Exploring Climate Change Through Technology—and Imagination

When thinking of classes concerning climate change and sustainability, it can be easy to default to typical STEM classes, but Thomas Davis, associate professor of English and affiliated faculty at the Sustainability Institute at The Ohio State University, thinks that’s just a failure of imagination: “If we have the knowledge and we have the technology and capacity to shift the energy system, what's the problem?” According to Davis, the future of our planet isn’t just a question of science. How we think about nature, energy and climate change shapes the actions we take, or fail to take, in response. Those problems, Davis elaborates, “are political, and they're cultural, and they're also imaginative.”
These issues and the conversations surrounding them are exactly what guided Davis’s spring 2025 section of English 3340: Reimagining Climate Change, which aims to explore climate change through the blending of literature, science, and technology. Through this course, students learn to reimagine the future of climate change, challenging not just how we think about the issue, but how we communicate it, and literature in particular provides a valuable medium for discussing these societal problems. “Speculative fiction, science fiction, it makes you flex your imaginative muscles about what could be possible in the future and also what you want,” explains Davis. “It hopefully encourages you to think a little more precisely about why we are where we are.”
English 3340 is a general education course for the sustainability theme and attracts students from across the university, from finance to public health. Davis argues that this mix of disciplines only elevates the importance of the course. “There's nothing that you can do or think about for your career that's not going to be touched by the climate crisis,” emphasizes Davis. “And this class will at least give people some tools to think about that and give them some experience in imagining what the world might look like and what their role in doing something for that world might look like too.”
In bringing together different perspectives, the primary goal of English 3340 is to explore the ways climate change affects fundamental ideas that govern our thinking: nature, the human, growth, future, and time itself. As Davis outlines, the class’s primary goal is learning to rethink these big picture ideas. To do this, students are “reading philosophy, reading some non-fiction, reading a lot of science fiction and speculative fiction that's doing the work of imagining future scenarios and trying to game out what they would look like.”

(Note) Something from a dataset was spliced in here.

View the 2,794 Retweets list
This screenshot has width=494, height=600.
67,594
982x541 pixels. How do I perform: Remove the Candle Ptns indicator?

This wide array of readings and speculation brings complicated, sometimes controversial questions to the fore. Rather than provide all the answers, Davis designs the class to foster active, student-led discussion. He arranges the small, 20-person class into a semicircle, structuring the entire course around open discussion. “I have these things called reading rooms where students will sign up for a day, and they have to come with questions and a specific place in the text to look at and then launch us into discussion.” This leads to more interactive and organic conversations. “We have people changing their mind in real time in class,” explains Davis. “That only happens with that kind of collaborative discussion."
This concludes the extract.